Walter Straumann, Solothurner Bau- und Justizdirektor, hält es, wie seine Basler Amtskollegen, grundsätzlich für verfehlt, wenn der Bund versucht, die Kantone zur Vorfinanzierung von Bahnprojekten heranzuziehen. De facto führe diese Praxis zu einer veränderten Priorität unter den ZEB-Projekten. Wenn schon, so der Baudirektor gegenüber dem «baublatt», müsste die Vorfinanzierung von Bahnprojekten für den Kanton Solothurn einen messbaren Nutzen haben. Gleichzeitig müsste die Rückzahlungsfrist feststehen. «Die Rückzahlung bemisst sich jedoch nach den Einkünften des FinöV-Fonds, und letztere können je nach Wirtschaftslage bekanntlich erheblich variieren», gibt Straumann zu bedenken und ergänzt: «Das Geld, dass sich der Bund für Vorfinanzierungen vorstrecken lässt, fehlt in einigen Jahren für andere Infrastrukturprojekte». Für die Inbetriebnahme des Eppenbergtunnels erwarten die SBB vom Kanton Solothurn eine Vorfinanzierung von 50 Prozent oder 200 Millionen Franken, lässt Straumann durchblicken.
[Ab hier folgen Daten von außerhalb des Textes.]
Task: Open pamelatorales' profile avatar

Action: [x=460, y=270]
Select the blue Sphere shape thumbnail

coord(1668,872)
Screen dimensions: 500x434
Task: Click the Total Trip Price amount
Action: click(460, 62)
Bei einer Verzinsung von drei Prozent müsste der Kanton Solothurn jährlich sechs Millionen Franken aufbringen, bei unbekannter Laufzeit. «Da muss man sich schon genau überlegen, welcher Gegenwert einer solchen finanziellen Last gegenübersteht», argumentiert der Solothurner Baudirektor.

«Es ist sicher nicht so, dass der Bund seine Aufgaben nicht mehr wahrnimmt», kontert BAV-Sprecher Saladin die Vorwürfe aus Basel und Solothurn. Alle in der ZEB-Vorlage aufgeführten Projekte seien finanziert und würden auch ausgeführt. Der Bund könne aber nicht alles zugleich finanzieren. Es sei zudem der Wunsch der SBB, gewisse Projekte rascher zu realisieren. Dort, wo dies der Fall sei, werde die SBB auf die betroffenen Kantone zugehen, sagte Saladin. Der Bund jedenfalls werde die Kantone nicht drängen, bestimmte Projekte vorzufinanzieren.

Nicht nur einzelne Kantone, sondern auch die SBB haben demnach ein grosses Interesse daran, bestimmte Projekte aus dem ZEB rascher zu realisieren: SBB-Chef Andreas Meyer hat wiederholt in der Öffentlichkeit kundgetan, dass die SBB nicht bis 2025 oder 2030 warten kann: Die Nachfrage im Personenverkehr steigt rasant: Das Wachstum ist seit 2008 höher als das Maximalszenario, das der ZEB-Vorlage zugrunde liegt. Bei gleichbleibender Entwicklung wird sich die Zahl der Bahnkunden also bis 2030 verdoppeln. Meyer geht von einem Vorfinanzierungsbedarf von 1,5 bis 2,1 Milliarden Franken aus. Für den Unterhalt des Bahnnetzes seien zudem noch 1,9 Milliarden Franken notwendig.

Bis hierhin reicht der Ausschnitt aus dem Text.